The positive impact of using naming conventions consistently is sometimes underestimated. In addition to following a convention, give tables and fields the most self-explanatory names that you can. For instance, if you store records for users and their purchases in two tables, you could name the tables users and users_purchases. It’s apparent what each table stores. Naming the same tables “uss” and “usspchs” is not clear, so it’s not a good idea. Also, don’t switch from singular (user) to plural (users_purchases) table names; pick one and stick with it as part of your convention.

The same applies for table columns. Sometimes it is not clear what columns are for. A user role column that could have been named something like role or user_role, might end up being called “param” or another undescriptive name.

If you are worried about table names getting too large and therefore queries becoming too verbose, you can use table aliases.

Using Aliases

Aliases allow you to write more compact queries. However, if you are not careful, you may end up with unreadable lines of SQL. Here’s an example:

SELECT 
    a.id, b.name
FROM
   platform_events AS a
        LEFT JOIN  platform_events_calendars AS b ON (b.platform_event_id = a.id)
WHERE
    a.enabled = 1 
	    AND b.platform is not null

Better aliases would make this query more descriptive:

SELECT 
    Event.id, Calendar.name
FROM
    platform_events AS Event
        LEFT JOIN
    platform_event_calendars AS Calendar ON (Calendar.platform_event_id = Event.id)
WHERE
    Event.enabled = 1
        AND Calendar.platform IS NOT NULL

Understanding Syntax and Reserved Words

SQL parsers will generally point out the location of a syntax error. Be sure to check the documentation if you are in doubt.

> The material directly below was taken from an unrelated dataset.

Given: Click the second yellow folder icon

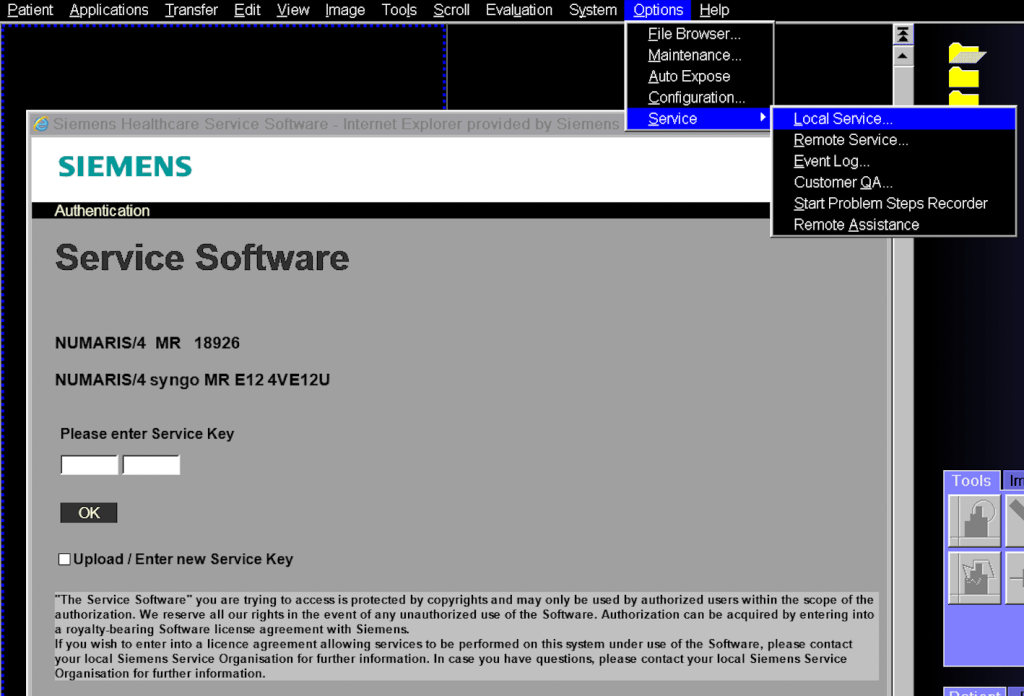Looking at the screenshot, I should coord(964,77).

Sometimes the parser will return an empty message. Or it might give you a message for an error that you have a hard time finding. If this happens, check your parentheses and quotes; it’s easy to forget to properly close them.

Also, pay special attention to how you use reserved words. Try not to use them as part of your table or column names. For instance, if you have a column named desc, maxvalue, or order, this name could get misinterpreted by the parser. Name columns and tables descriptively, without using reserved words. This will help prevent possible collisions. In the former example, you could name the columns sale_description, speed_maxvalue, or purchase_order.

If you absolutely must use reserved words, enclose the field names that use them with double quotes (“), as per the SQL standard. However, your specific engine may use other escape characters. For example, MySQL uses single quotes (‘).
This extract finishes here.